▸ **Text passage**
====================

In FIG. 7, the body, cranks and disc can be seen assembled.
[0030] FIG. 8 shows a bolt adjustment device on a bolt. The thread
60 and the nut 62 of the bolt can be seen, along with the outer
casing 64 of a gas turbine in the background.
[0031] FIG. 9 shows an alternative design for the grooves 44 in the
disc. Instead of a spiral pattern as shown in for example FIG. 4,
straight grooves are provided. The grooves extend both in the
radial direction 13 and in the circumferential direction 14.
[0032] For reference, FIG. 10 shows a thread 60 and a nut 62 that
have been done up. The height H corresponds to the depth of the
cavity from the step 29 to the wall at the second end 24.
[0033] To use the bolt adjustment device to tighten up a bolt, the
bolt adjustment device is first put on the nut with the nut at the
top of the thread. The bolt adjustment device is then sitting with
the nut touching the step 29 in the cavity. A drive (for example a
screwdriver or an impact driver, such as an air driven angle impact
driver) or another means of providing torque can then be attached
to the bolt adjustment device and used to do up the nut. As soon as
torque is applied to the bolt adjustment device it results in the
disc rotating, which also rotates the cranks. The cranks then grip
the nut and the nut is rotated, threading it onto the thread. As
the nut is turned down onto the thread, the bolt adjustment device
goes with it, and as a result the thread extends into the cavity in
the bolt adjustment device.

====================

▸ **Records provided**
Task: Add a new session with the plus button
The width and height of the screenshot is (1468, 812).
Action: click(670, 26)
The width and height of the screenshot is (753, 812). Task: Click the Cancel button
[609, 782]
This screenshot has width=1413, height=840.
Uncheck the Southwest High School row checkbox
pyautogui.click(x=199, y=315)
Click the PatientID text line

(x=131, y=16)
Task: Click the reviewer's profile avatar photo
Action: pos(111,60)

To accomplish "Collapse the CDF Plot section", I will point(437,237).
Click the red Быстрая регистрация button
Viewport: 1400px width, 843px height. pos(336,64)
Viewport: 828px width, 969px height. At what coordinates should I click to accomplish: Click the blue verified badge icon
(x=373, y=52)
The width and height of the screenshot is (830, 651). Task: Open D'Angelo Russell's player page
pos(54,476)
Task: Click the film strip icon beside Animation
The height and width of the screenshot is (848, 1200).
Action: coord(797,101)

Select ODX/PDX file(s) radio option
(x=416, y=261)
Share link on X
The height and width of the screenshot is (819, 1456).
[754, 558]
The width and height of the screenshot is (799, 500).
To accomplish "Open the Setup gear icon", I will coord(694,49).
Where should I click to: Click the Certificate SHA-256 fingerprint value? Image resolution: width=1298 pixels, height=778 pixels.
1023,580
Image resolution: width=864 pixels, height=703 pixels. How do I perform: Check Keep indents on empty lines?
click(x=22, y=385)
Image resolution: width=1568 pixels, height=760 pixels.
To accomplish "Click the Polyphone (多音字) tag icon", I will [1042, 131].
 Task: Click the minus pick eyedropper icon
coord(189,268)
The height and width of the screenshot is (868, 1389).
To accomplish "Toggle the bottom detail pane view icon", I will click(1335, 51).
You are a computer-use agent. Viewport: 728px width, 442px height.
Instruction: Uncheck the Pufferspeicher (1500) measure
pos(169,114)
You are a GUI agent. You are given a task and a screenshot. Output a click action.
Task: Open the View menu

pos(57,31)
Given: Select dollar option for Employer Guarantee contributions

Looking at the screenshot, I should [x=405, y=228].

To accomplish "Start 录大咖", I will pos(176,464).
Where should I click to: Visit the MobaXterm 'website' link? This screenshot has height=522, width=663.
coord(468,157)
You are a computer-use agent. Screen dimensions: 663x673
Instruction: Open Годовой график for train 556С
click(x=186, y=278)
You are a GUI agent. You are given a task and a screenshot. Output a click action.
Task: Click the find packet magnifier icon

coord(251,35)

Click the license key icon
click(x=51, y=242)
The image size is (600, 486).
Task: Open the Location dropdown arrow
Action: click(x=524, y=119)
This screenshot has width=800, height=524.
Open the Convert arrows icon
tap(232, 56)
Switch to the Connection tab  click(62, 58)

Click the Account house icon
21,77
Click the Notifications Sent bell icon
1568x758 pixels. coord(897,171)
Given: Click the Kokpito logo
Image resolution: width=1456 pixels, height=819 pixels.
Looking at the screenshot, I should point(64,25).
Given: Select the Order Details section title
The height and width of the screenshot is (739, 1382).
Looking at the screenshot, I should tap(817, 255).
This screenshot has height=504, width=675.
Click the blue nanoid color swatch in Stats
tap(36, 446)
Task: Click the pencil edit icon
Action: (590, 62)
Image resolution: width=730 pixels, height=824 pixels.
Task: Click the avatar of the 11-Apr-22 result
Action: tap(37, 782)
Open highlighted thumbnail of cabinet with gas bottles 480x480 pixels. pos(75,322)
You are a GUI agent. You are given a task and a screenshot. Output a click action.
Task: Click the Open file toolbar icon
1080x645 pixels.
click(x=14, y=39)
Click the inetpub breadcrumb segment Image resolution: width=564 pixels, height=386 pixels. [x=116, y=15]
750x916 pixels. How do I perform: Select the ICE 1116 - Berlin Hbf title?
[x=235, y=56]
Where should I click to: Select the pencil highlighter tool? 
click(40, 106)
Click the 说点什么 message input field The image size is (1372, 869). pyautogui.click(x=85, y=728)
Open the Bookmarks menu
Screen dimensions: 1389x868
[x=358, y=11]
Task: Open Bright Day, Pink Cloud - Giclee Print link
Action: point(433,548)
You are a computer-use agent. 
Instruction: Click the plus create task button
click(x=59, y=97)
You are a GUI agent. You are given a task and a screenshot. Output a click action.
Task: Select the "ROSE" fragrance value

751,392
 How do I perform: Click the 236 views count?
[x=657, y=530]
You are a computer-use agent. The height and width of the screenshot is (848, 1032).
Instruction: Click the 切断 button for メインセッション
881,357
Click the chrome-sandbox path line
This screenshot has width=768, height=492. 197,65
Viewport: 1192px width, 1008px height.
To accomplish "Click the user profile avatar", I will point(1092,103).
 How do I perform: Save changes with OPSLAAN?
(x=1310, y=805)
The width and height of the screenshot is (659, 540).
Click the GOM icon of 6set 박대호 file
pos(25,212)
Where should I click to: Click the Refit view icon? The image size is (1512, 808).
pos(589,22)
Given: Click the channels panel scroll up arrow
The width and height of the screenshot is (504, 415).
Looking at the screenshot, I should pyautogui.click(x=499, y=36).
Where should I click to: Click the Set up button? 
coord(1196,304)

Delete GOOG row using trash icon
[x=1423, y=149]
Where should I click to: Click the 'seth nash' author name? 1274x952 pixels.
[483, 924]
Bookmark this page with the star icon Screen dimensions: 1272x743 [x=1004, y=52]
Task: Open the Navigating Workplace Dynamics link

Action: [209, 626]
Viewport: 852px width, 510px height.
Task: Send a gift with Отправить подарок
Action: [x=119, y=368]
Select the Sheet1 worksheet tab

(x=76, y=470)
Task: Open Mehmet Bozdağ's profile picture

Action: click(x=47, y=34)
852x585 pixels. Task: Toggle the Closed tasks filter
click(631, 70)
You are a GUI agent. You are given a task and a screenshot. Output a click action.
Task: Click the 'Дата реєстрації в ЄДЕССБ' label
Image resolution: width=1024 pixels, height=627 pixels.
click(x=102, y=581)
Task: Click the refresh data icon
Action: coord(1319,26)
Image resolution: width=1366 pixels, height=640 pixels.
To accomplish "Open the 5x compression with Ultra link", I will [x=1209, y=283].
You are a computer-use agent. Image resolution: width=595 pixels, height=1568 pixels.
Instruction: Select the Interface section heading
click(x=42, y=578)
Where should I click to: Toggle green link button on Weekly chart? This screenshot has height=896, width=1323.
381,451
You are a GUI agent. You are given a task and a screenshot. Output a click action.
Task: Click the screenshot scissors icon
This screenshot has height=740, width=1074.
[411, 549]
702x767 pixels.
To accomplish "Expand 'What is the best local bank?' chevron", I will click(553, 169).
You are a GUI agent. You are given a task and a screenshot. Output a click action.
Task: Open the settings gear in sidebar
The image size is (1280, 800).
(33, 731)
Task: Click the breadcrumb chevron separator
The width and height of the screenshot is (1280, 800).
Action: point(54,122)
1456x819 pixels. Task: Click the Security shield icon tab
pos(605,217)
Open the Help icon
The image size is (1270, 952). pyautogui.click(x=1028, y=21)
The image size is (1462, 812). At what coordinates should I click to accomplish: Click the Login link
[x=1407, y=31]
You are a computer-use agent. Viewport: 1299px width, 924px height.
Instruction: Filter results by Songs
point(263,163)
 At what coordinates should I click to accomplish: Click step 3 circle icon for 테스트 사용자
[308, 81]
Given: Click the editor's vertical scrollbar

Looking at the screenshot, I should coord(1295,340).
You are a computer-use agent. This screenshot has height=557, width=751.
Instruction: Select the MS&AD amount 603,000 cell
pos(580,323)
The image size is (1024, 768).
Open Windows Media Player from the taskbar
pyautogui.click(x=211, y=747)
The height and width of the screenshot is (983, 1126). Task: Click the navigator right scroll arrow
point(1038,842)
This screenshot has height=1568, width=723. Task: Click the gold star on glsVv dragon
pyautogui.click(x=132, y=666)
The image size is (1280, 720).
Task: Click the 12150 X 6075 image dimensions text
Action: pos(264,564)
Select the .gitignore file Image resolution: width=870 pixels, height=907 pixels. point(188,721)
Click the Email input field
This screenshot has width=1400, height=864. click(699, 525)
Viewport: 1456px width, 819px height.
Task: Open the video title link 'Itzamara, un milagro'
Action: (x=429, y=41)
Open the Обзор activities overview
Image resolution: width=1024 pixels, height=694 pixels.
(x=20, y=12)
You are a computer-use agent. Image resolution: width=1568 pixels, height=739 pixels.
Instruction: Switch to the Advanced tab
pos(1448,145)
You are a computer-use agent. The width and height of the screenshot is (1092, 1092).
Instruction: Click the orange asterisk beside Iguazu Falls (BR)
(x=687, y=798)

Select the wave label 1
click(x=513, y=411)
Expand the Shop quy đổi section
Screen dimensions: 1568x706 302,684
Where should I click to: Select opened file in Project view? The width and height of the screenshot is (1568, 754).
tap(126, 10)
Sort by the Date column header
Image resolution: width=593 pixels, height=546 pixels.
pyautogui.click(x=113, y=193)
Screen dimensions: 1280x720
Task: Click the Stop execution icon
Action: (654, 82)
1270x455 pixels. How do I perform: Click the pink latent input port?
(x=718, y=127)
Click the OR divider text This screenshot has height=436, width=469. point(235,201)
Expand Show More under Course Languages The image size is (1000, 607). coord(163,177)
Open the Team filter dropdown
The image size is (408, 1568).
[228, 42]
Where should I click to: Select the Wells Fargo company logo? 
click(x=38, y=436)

====================

▸ **Short exercise**
Copy the bolt adjustment device description from "[0030] FIG. 8" to "second end 24.", changing every "grooves" to "channels".

▸ **The completed task**
[0030] FIG. 8 shows a bolt adjustment device on a bolt. The thread
60 and the nut 62 of the bolt can be seen, along with the outer
casing 64 of a gas turbine in the background.
[0031] FIG. 9 shows an alternative design for the channels 44 in the
disc. Instead of a spiral pattern as shown in for example FIG. 4,
straight channels are provided. The channels extend both in the
radial direction 13 and in the circumferential direction 14.
[0032] For reference, FIG. 10 shows a thread 60 and a nut 62 that
have been done up. The height H corresponds to the depth of the
cavity from the step 29 to the wall at the second end 24.